Lots of seeds are cast onto the ground. Many won’t grow. Some will grow. The blog post is a grown tree. Some are small trees. Some are large trees. Some give barely any shade. Others are lots of fun to hang out in. A forest is a bunch of trees together that you can explore through. You spend time in the forest.
Then what’s the website? A nature preserve? The website is really the forest. You got from one essay to the next.
Ok, let’s try this.
- Garden post = seed
- Blog post = small tree
- Essay = large tree with lots of shade and fruit
- Website = forest to explore
The snappy title for this: Get more seeds for your blog and grow it into a large tree. LOL. Ok, that sounds weird. Or this. How to increase quantity and quality on your blog. Whoa. Check that out. Pretty snappy. That’s exactly what i’m doing. I’m increasing quantity (notepad posts) and increasing quality (essays).
What spudart.org can be helpful for…
My gap… My issue is really making resourceful content.
- Fun art projects (mine)
- Fun art projects (others) — although I don’t think i’ve written much about that really
- [I need to add to this list]
I’m just so spur of the moment on things.
You know what’s funny? I’ve always wanted to be a teacher. Yet, does my blog actually teach anything? Or have any resources to educate?
But then sometimes I love that sort of stuff. Like Om’s posts. Or Dave Winer’s posts. A lot of their posts wouldn’t be aggregated into one master resource.
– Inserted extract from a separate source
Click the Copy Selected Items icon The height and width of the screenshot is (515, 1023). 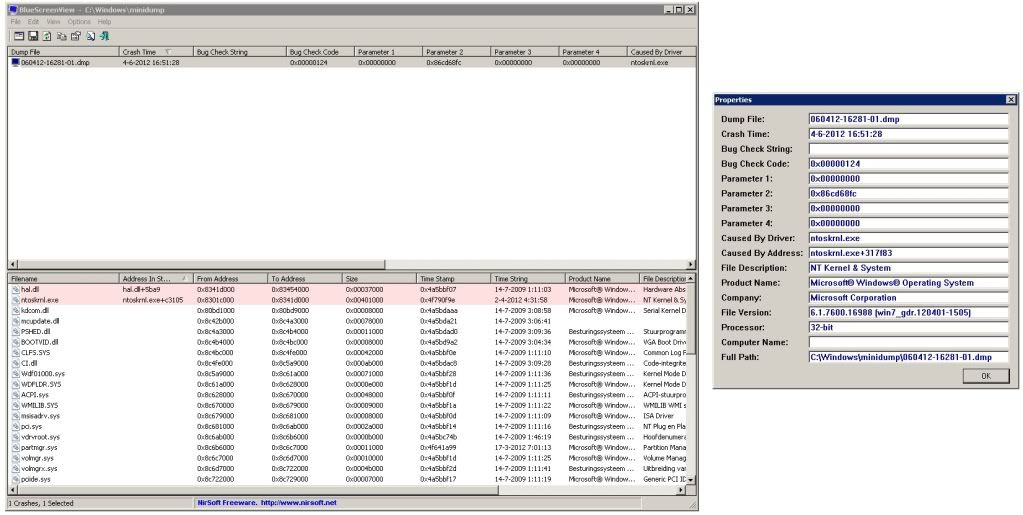point(61,36)
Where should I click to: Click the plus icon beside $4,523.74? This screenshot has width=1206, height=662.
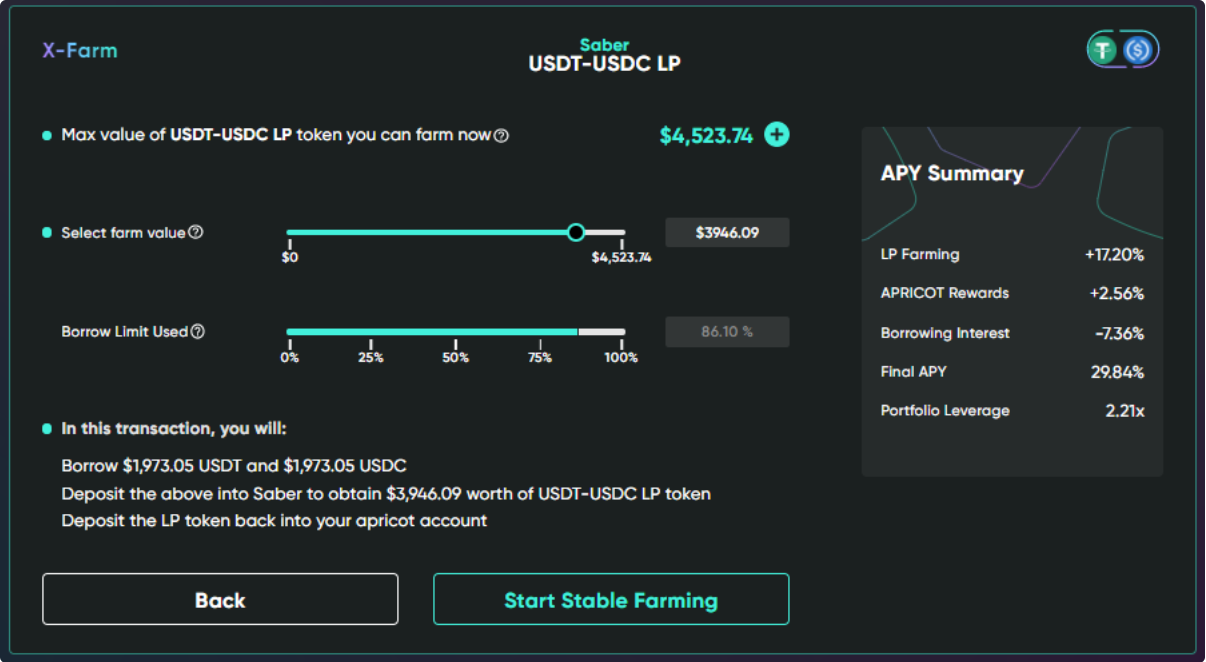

They are thought nuggets.
To do items for me in digital gardening research
- Look up all the digital gardeners.
- Make a list of their sites.
- Look them up on Twitter (although, not sure if that’s really of any use to me)
- Look them up on podcast episodes (via listennotes.com)
- Google: “digital garden” WordPress. I did a little bit of this.
It would be really nice if somehow there was a to-do list built into WordPress. I’d like each of these items inside this blog post to be elements that would flow into a master to-do list.
What did you decide about using WordPress for your digital garden? I’m looking for platforms for my personal yet-to-be-launched digital garden and have my biz site on WordPress.